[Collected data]
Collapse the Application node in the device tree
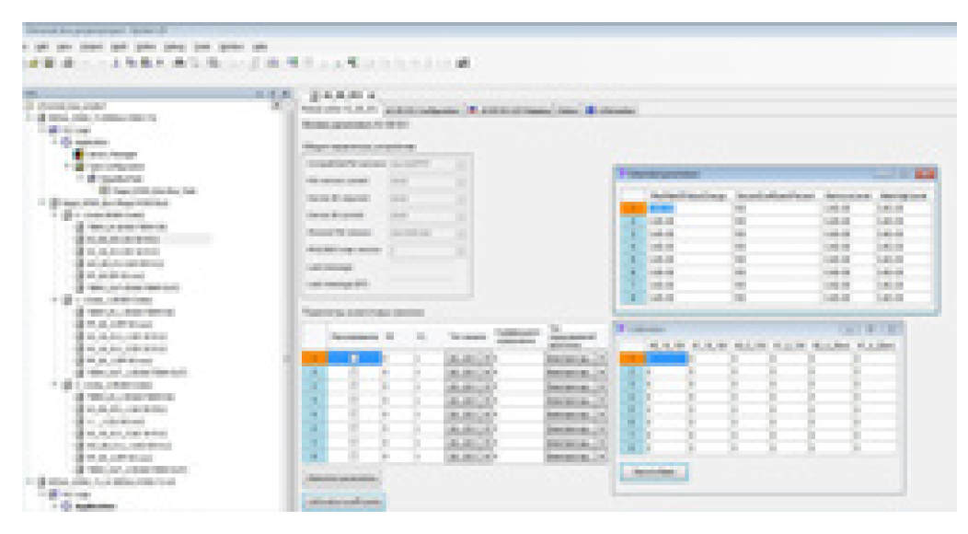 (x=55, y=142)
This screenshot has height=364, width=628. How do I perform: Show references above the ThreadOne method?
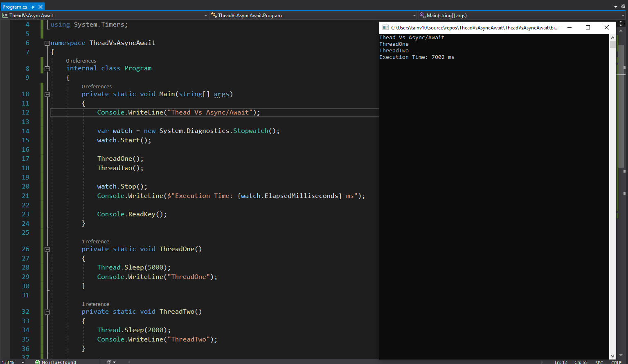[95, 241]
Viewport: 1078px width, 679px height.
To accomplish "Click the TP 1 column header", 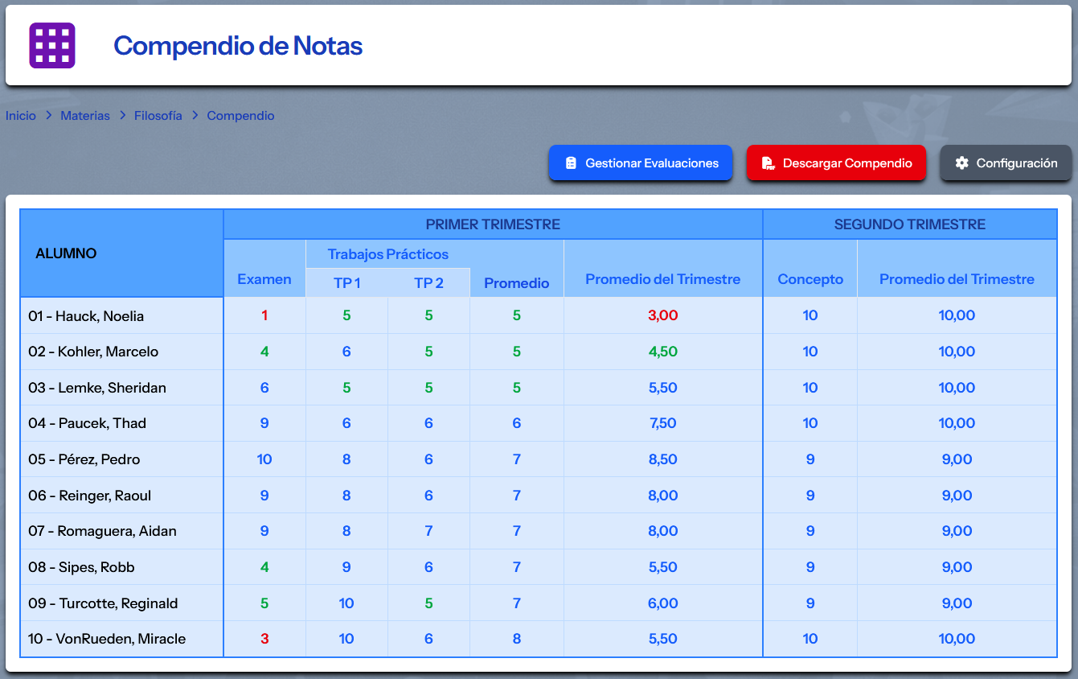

*Instructions for the task:* Keep the pictures out and transcribe the entries exactly.

*Response:*
Collapse the Application node in the device tree
 (x=55, y=142)
This screenshot has height=364, width=628. How do I perform: Show references above the ThreadOne method?
[95, 241]
Viewport: 1078px width, 679px height.
To accomplish "Click the TP 1 column header", 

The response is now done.